>>

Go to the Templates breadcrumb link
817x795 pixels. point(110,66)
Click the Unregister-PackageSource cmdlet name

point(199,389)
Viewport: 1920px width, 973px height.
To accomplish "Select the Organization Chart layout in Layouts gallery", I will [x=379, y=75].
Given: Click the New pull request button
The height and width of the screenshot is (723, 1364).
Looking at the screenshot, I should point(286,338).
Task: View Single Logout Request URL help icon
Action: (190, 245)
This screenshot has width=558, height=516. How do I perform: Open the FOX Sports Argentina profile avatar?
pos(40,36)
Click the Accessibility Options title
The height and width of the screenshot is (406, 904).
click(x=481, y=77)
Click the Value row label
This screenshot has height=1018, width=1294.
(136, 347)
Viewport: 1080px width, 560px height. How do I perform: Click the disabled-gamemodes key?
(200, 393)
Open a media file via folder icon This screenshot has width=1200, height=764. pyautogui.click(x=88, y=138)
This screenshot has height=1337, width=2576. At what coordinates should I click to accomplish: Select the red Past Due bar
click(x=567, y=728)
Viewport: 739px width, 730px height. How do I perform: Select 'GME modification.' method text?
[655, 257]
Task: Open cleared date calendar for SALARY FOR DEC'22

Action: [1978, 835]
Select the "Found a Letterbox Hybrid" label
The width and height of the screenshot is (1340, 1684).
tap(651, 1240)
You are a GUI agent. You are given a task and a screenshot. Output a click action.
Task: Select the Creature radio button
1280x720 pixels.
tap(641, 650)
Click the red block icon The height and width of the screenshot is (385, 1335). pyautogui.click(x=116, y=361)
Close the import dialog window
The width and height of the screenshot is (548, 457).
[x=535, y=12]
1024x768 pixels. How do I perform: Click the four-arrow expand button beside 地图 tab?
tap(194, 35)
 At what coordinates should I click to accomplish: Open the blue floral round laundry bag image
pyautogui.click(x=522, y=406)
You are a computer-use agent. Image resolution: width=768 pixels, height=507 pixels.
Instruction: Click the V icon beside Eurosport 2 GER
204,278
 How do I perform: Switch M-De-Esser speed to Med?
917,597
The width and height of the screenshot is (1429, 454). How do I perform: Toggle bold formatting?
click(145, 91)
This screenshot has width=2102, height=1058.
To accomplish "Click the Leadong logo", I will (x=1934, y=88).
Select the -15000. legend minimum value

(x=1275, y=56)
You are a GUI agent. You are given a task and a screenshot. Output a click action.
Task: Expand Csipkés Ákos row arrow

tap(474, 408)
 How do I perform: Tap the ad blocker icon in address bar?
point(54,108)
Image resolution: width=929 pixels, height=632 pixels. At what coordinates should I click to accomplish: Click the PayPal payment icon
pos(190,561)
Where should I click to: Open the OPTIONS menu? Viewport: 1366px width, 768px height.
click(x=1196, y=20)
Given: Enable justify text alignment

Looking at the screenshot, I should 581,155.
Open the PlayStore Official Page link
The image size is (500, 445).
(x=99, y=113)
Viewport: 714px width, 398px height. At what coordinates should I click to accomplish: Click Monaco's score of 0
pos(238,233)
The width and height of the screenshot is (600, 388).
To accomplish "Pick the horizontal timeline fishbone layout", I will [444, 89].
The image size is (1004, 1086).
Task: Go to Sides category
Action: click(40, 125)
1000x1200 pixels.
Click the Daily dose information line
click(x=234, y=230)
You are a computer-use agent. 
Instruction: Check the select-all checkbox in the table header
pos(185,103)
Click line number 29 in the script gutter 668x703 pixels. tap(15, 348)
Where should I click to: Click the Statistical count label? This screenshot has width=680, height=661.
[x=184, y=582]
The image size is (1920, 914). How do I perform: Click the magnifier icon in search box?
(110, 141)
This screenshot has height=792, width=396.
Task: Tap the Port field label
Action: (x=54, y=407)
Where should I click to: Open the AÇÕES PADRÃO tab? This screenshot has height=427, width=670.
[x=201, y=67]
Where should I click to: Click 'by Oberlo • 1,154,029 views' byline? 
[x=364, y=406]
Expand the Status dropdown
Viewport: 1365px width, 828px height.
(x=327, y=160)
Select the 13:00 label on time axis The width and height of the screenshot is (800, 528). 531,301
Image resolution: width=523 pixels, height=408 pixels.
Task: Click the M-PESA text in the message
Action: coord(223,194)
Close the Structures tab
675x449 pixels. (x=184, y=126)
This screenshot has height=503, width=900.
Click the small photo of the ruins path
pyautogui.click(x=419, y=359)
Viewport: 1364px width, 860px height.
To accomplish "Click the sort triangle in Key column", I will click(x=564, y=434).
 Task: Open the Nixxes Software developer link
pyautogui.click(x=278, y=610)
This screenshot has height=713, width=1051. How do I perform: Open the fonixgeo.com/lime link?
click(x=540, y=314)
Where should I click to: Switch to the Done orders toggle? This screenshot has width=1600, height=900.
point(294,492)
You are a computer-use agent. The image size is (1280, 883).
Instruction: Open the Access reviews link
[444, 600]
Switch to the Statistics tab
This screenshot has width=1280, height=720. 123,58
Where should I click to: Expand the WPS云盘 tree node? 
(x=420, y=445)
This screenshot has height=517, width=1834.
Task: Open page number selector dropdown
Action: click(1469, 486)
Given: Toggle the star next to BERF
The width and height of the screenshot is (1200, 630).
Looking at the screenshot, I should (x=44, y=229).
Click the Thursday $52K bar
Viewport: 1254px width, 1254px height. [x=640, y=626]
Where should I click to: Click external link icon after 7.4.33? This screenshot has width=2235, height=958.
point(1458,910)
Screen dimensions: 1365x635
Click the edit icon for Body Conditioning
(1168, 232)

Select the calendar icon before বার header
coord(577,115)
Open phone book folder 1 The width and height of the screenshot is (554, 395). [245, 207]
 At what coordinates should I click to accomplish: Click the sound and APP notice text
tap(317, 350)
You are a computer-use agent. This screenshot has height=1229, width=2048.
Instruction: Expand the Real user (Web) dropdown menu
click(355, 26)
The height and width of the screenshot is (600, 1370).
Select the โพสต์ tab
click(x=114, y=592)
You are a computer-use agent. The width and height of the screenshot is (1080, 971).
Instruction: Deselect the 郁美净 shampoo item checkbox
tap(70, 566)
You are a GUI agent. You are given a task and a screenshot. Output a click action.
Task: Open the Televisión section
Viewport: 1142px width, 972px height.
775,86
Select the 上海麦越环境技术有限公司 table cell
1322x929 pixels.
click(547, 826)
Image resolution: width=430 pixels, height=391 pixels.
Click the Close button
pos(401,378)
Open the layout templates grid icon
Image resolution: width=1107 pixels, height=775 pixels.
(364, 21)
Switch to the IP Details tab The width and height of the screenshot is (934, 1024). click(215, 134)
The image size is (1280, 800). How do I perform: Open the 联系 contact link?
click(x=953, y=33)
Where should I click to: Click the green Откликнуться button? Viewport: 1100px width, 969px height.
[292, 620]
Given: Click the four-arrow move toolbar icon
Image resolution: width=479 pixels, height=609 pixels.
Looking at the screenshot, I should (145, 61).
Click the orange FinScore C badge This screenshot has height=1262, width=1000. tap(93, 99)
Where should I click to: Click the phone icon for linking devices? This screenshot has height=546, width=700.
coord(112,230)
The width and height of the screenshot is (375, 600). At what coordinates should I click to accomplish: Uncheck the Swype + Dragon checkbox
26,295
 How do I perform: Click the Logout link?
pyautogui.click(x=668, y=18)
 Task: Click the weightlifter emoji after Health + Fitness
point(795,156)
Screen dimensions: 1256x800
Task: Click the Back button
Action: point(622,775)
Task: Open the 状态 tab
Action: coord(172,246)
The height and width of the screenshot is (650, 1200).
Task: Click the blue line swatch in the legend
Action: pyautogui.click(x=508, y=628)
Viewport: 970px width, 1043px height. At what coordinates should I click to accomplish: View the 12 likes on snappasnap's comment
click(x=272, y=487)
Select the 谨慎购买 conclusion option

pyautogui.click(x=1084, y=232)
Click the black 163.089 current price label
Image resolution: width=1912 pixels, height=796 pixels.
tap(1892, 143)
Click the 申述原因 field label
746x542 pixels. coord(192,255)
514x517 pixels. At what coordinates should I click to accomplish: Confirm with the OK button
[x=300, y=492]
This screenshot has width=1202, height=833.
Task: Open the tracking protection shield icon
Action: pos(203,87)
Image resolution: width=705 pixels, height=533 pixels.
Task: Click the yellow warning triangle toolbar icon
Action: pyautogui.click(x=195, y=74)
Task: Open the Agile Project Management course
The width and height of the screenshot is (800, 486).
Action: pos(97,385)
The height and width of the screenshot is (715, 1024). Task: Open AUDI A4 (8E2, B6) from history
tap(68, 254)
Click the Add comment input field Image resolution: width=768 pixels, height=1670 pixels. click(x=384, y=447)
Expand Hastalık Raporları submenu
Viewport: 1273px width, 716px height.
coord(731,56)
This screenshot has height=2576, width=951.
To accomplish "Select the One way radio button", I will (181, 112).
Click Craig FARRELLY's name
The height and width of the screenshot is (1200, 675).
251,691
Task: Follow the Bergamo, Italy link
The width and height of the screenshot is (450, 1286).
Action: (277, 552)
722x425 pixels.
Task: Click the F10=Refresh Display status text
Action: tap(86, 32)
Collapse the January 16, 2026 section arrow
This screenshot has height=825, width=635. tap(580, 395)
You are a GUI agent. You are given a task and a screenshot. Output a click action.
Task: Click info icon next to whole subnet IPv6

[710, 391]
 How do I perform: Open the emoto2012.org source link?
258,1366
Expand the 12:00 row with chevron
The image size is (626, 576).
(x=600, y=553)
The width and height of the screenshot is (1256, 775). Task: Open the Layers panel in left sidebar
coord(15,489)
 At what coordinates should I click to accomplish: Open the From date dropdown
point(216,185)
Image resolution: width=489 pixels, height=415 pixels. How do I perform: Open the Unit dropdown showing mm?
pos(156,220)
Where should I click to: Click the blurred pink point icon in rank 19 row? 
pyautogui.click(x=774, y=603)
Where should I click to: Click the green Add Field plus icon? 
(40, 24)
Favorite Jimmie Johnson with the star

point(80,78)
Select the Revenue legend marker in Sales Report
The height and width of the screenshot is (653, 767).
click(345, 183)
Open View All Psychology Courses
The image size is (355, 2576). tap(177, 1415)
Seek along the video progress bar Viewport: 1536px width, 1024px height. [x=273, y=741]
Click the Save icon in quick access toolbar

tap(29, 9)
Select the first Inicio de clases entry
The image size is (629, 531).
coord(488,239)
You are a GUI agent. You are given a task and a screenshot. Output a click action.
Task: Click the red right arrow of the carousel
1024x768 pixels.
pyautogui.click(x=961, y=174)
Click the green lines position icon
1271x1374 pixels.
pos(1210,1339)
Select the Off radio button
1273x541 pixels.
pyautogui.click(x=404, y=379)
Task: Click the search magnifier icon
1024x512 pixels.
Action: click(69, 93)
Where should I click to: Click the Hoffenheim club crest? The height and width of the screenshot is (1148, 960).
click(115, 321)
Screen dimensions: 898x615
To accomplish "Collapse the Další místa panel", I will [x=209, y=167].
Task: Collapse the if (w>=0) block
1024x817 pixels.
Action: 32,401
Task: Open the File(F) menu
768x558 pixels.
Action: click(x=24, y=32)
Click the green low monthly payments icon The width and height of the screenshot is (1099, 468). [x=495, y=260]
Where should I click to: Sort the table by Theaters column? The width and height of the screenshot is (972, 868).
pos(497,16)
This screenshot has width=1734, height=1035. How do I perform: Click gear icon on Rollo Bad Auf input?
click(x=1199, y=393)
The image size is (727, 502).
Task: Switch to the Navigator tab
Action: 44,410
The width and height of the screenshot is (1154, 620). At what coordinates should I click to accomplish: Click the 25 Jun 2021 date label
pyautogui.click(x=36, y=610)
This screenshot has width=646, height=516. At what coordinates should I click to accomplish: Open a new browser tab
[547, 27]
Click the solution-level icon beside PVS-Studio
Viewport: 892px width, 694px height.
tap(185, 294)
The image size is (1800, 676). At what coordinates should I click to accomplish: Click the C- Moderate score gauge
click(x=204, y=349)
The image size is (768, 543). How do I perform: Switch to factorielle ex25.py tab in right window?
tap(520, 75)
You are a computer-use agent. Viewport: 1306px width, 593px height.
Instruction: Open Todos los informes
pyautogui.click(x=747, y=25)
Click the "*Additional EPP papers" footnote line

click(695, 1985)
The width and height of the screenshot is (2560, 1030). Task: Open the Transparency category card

<<

• [TASK REQUIREMENTS]
Go line by line through the data above and count those holding "computer"; report the number alone.

• [ANSWER TO THIS PROBLEM]
6